To top it all off DP, who was being an absolute star this morning and spoiling me has had a seizure (he's epileptic). The 1st one in 5 years so is now sleeping it off feeling very guilty that I will now have to drive him everywhere for the whole of 2025.
I just feel so deflated and alone right now I could cry.

edit for spelling.

DanFmDorking · 25/12/2024 14:08

I'm sorry you're having a bad time.
May I invite you to put your feet up and try the Christmas Puzzle
Let me know how you get on.

Scirocco · 25/12/2024 14:10

Windcatcger · 25/12/2024 13:04

I got told my baby had no heart beat (MMC) a few days ago and my mother has gone to my sisters (golden child) for Christmas after she declined to come to mine as it was too much hassle / driving.

I'm so sorry. That's awful news and despicable behaviour from your mum.

iamnotalemon · 25/12/2024 14:14

Ruby0707 · 25/12/2024 13:56

Not that I would want anyone to have a crap time but this thread is making me feel better.

I've felt this morning like everyone is having a better Christmas than me because of messages from friends and social media posts. There is an expectation for it to be a certain way and I feel really low today because mine just isn't that way. It's very quiet and dynamics with my parents are strained.

In reality, we're all just doing our best. Merry Christmas x

I'm avoiding social media for that reason.

I hope you have a good day x

asthecrowdwaschantingmore · 25/12/2024 14:15

IMBCRound2 · 25/12/2024 13:35

At my mum’s - she’s got VERY strict ideas about when presents are opened, when we get to eat… I feel like I need to respect it because it’s her house. She’s also in a foul mood and I can’t put a foot right.

meanwhile my three year old is losing her mind because there’s a stack of present of presents and chocolate she can’t touch without my mum having a go…
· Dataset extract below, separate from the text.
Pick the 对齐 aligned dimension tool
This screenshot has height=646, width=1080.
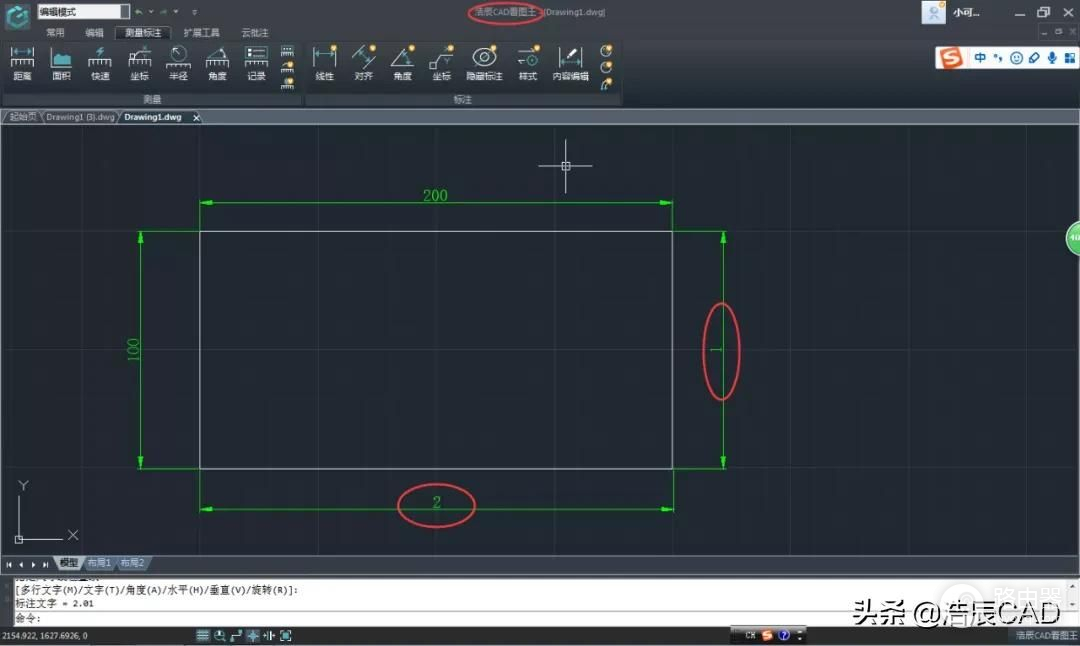click(364, 63)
I just want to cry - it took multiple rounds of ivf to be pregnant - and last Christmas I’d just found out another transfer had failed so spent the day hiding and crying. I just thought I’d be wobbling around with a happy Christmas child and instead I’m walking on eggshells with a sad child.

Can you go home? Seriously. Can you pack up your things and just go?

And tell her why. She's actually ruining your Christmas and your child's Christmas with her controlling behaviour. It's not just about her, it's about all of you, and she's ruining it.

asthecrowdwaschantingmore · 25/12/2024 14:16

CrazyHormoneLady · 25/12/2024 13:01

Sorry you're having a crappy Christmas! Sounds like you need to boot your mum out (if you haven't already!).

I would be having a crap Christmas as my partner got pissed last night and has spent the morning throwing up, groaning, moaning and snoozing on the sofa whilst me and our DD aged 3 do presents. It would have been shit but I'm planning on leaving in January due to his alcoholism and it means I'm not letting what he's done get to me because I'm off. The only sad thing is when DD has tried interacting with him about her presents and all she gets in reply is "urrrrggh".

Heck, I'd film some of that so you can show it to him in January if he needs reminders when / why you're leaving.

BeardofHagrid · 25/12/2024 14:20

My alcoholic sibling stuck his head round the door on his way to the pub at 11. Opened the present and card I’d got him, didn’t say thanks, didn’t give me anything and left me here alone with no Xmas lunch. Charming.